WHAT YOU WILL DO
Set down all of the data that follows, keeping every character.

DATA TO USE
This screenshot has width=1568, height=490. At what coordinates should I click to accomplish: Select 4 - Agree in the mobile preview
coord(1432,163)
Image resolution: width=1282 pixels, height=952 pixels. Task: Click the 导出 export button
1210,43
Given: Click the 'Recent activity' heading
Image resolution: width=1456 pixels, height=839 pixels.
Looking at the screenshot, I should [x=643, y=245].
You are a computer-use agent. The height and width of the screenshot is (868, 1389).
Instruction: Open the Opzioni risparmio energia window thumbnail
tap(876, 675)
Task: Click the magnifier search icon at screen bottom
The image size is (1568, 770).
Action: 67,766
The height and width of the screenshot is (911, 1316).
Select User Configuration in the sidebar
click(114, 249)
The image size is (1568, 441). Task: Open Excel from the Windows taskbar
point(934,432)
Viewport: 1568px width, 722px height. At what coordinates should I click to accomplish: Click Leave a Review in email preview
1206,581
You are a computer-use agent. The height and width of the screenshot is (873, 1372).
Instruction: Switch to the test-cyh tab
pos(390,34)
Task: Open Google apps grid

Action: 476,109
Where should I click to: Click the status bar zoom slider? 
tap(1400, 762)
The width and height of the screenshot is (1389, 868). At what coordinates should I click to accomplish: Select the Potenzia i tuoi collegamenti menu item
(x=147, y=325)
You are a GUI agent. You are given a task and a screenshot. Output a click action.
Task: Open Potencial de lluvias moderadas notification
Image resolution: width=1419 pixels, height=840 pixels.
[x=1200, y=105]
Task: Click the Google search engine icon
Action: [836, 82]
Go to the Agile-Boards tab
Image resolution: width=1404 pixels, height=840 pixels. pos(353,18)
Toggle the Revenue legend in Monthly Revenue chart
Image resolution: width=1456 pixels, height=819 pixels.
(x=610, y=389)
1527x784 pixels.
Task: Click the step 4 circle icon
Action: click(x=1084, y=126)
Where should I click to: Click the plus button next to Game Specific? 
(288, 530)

EXERCISE ANSWER
This screenshot has width=1568, height=490. At what coordinates should I click to accomplish: Select 4 - Agree in the mobile preview
coord(1432,163)
Image resolution: width=1282 pixels, height=952 pixels. Task: Click the 导出 export button
1210,43
Given: Click the 'Recent activity' heading
Image resolution: width=1456 pixels, height=839 pixels.
Looking at the screenshot, I should [x=643, y=245].
You are a computer-use agent. The height and width of the screenshot is (868, 1389).
Instruction: Open the Opzioni risparmio energia window thumbnail
tap(876, 675)
Task: Click the magnifier search icon at screen bottom
The image size is (1568, 770).
Action: 67,766
The height and width of the screenshot is (911, 1316).
Select User Configuration in the sidebar
click(114, 249)
The image size is (1568, 441). Task: Open Excel from the Windows taskbar
point(934,432)
Viewport: 1568px width, 722px height. At what coordinates should I click to accomplish: Click Leave a Review in email preview
1206,581
You are a computer-use agent. The height and width of the screenshot is (873, 1372).
Instruction: Switch to the test-cyh tab
pos(390,34)
Task: Open Google apps grid

Action: 476,109
Where should I click to: Click the status bar zoom slider? 
tap(1400, 762)
The width and height of the screenshot is (1389, 868). At what coordinates should I click to accomplish: Select the Potenzia i tuoi collegamenti menu item
(x=147, y=325)
You are a GUI agent. You are given a task and a screenshot. Output a click action.
Task: Open Potencial de lluvias moderadas notification
Image resolution: width=1419 pixels, height=840 pixels.
[x=1200, y=105]
Task: Click the Google search engine icon
Action: [836, 82]
Go to the Agile-Boards tab
Image resolution: width=1404 pixels, height=840 pixels. pos(353,18)
Toggle the Revenue legend in Monthly Revenue chart
Image resolution: width=1456 pixels, height=819 pixels.
(x=610, y=389)
1527x784 pixels.
Task: Click the step 4 circle icon
Action: click(x=1084, y=126)
Where should I click to: Click the plus button next to Game Specific? 
(288, 530)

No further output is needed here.